:: AUFGABEN ::
(1) Bei welchem Streckenkilometer kreuzt laut dem Auszug zur Eisenbahnkreuzung die Eisenbahnstrecke Absdorf/Hippersdorf ‑ Stockerau eine Landesstraße?
(2) Schreiben Sie bitte den Auszug zur Eisenbahnkreuzung im Anschluss an den letzten gezeigten Absatz weiter.

:: AUSGEWÄHLTER AUSZUG ::
VwGH Ra 2021/03/0005

VwGHRa 2021/03/00059.8.2021

Der Verwaltungsgerichtshof hat durch den Vorsitzenden Senatspräsident Dr. Handstanger und die Hofräte Dr. Lehofer und Mag. Nedwed als Richter, unter Mitwirkung des Schriftführers Dr. Zeleny, über die Revision der Landeshauptfrau von Niederösterreich gegen den Beschluss des Landesverwaltungsgerichts Niederösterreich vom 27. November 2020, Zl. LVwG‑AV‑659/001‑2019, betreffend die Kostentragung für die Sicherung einer Eisenbahnkreuzung (mitbeteiligte Parteien: 1. Land Niederösterreich vertreten durch Dr. Andrew P. Scheichl, Rechtsanwalt in 1010 Wien, Wipplingerstraße 20/8‑9 und 2. Ö AG in W, vertreten durch die Walch/Zehetbauer/Motter Rechtsanwälte OG in 1010 Wien, Biberstraße 11), zu Recht erkannt:

Normen

AVG §52
VwGVG 2014 §28 Abs3

European Case Law Identifier: ECLI:AT:VWGH:2021:RA2021030005.L00

 

Spruch:

Der angefochtene Beschluss wird wegen Rechtswidrigkeit seines Inhaltes aufgehoben.

Die als Revision zu wertende Revisionsbeantwortung der zweitmitbeteiligten Partei (Ö AG) wird zurückgewiesen.

Begründung

1 Die zweitmitbeteiligte Partei (im Folgenden: Ö) ist ein Eisenbahninfrastrukturunternehmen und Eigentümerin bzw. Betreiberin der Schieneninfrastruktur der Eisenbahnstrecke Absdorf/Hippersdorf ‑ Stockerau. Diese Eisenbahnstrecke kreuzt bei km 15,060 eine Landesstraße des Landes Niederösterreich.

2 Mit Bescheid vom 28. September 2016 ordnete der Landeshauptmann von Niederösterreich an, diese Eisenbahnkreuzung mit näher genannten Sicherungsanlagen zu sichern.

3 Mit Schriftsatz vom 18. April 2018 stellte die Ö (mangels Einigung mit dem Land Niederösterreich über die Kostentragung für diese Sicherungsanlagen) bei der Landeshauptfrau von Niederösterreich den Antrag auf behördliche Kostenentscheidung gemäß § 49 Abs. 2 iVm § 48 Abs. 2 bis 4 Eisenbahngesetz 1957 (EisbG).

:: ERFASSTE DATEN ::

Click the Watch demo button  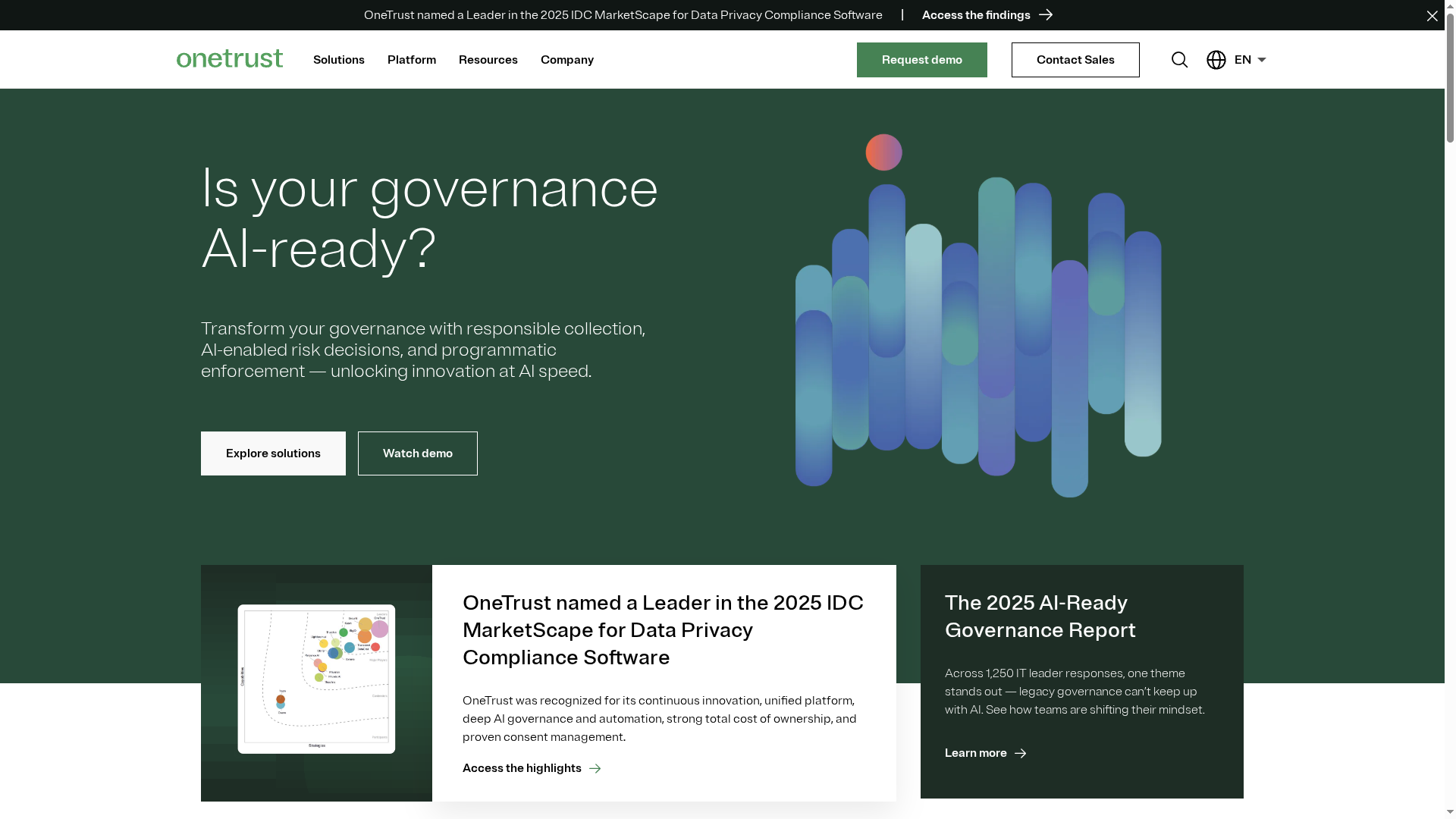pos(417,453)
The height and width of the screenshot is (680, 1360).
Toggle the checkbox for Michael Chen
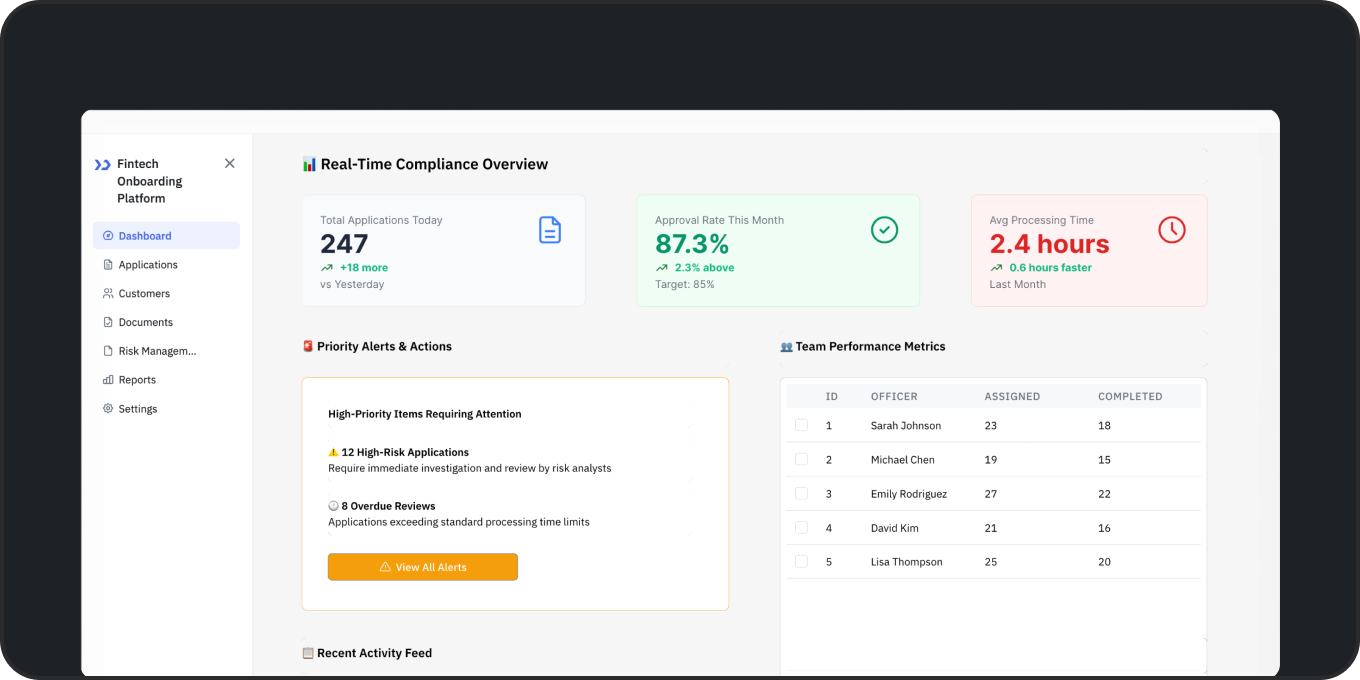tap(801, 459)
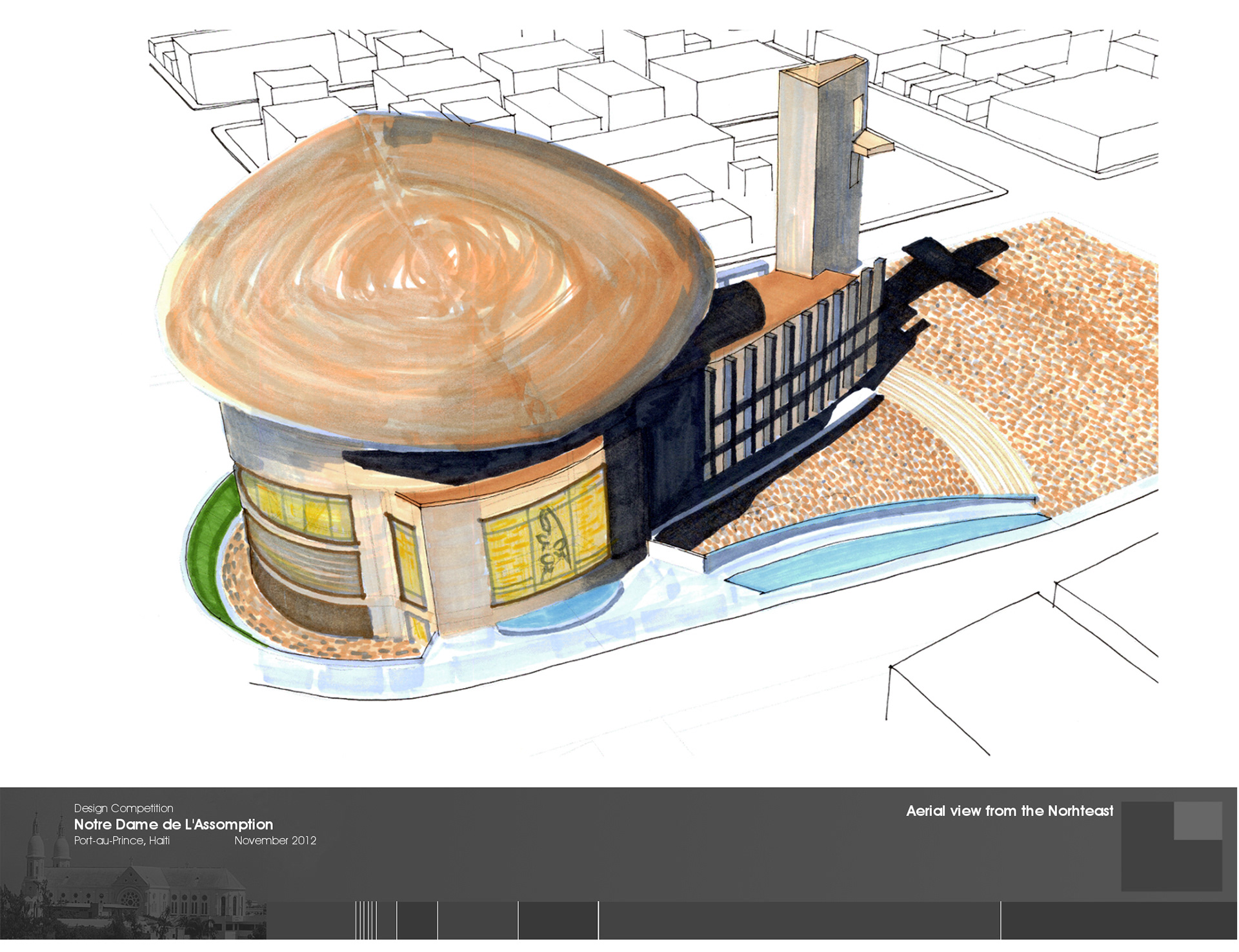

:: ANTWORTEN JE AUFGABE ::
(1) Bei km 15,060.

(2)
4 Die Landeshauptfrau von Niederösterreich beauftragte in weiterer Folge die gesetzlich vorgesehene Sachverständigenkommission mit der Erstattung eines Gutachtens, das am 30. Jänner 2019 erstattet wurde.

5 Gestützt auf die Ergebnisse dieses Gutachtens setzte die Landeshauptfrau von Niederösterreich mit Bescheid vom 10. Mai 2019 die mit der Errichtung sowie der Erhaltung und Inbetriebhaltung der Sicherungsanlage verbundenen Kosten fest, ordnete eine Kostenaufteilung zwischen der Ö und dem Land Niederösterreich an und verpflichtete das Land Niederösterreich, der Ö näher genannte Beträge zu zahlen.

6 Aufgrund der gegen diesen Bescheid erhobenen Beschwerde des Landes Niederösterreich hob das Landesverwaltungsgericht Niederösterreich mit dem nunmehr angefochtenen Beschluss den Bescheid der Landeshauptfrau von Niederösterreich vom 10. Mai 2019 gemäß § 28 Abs. 3 zweiter Satz VwGVG auf und verwies die Angelegenheit zur Erlassung eines neuen Bescheids an die Landeshauptfrau von Niederösterreich zurück. Die Revision erklärte das Verwaltungsgericht für nicht zulässig.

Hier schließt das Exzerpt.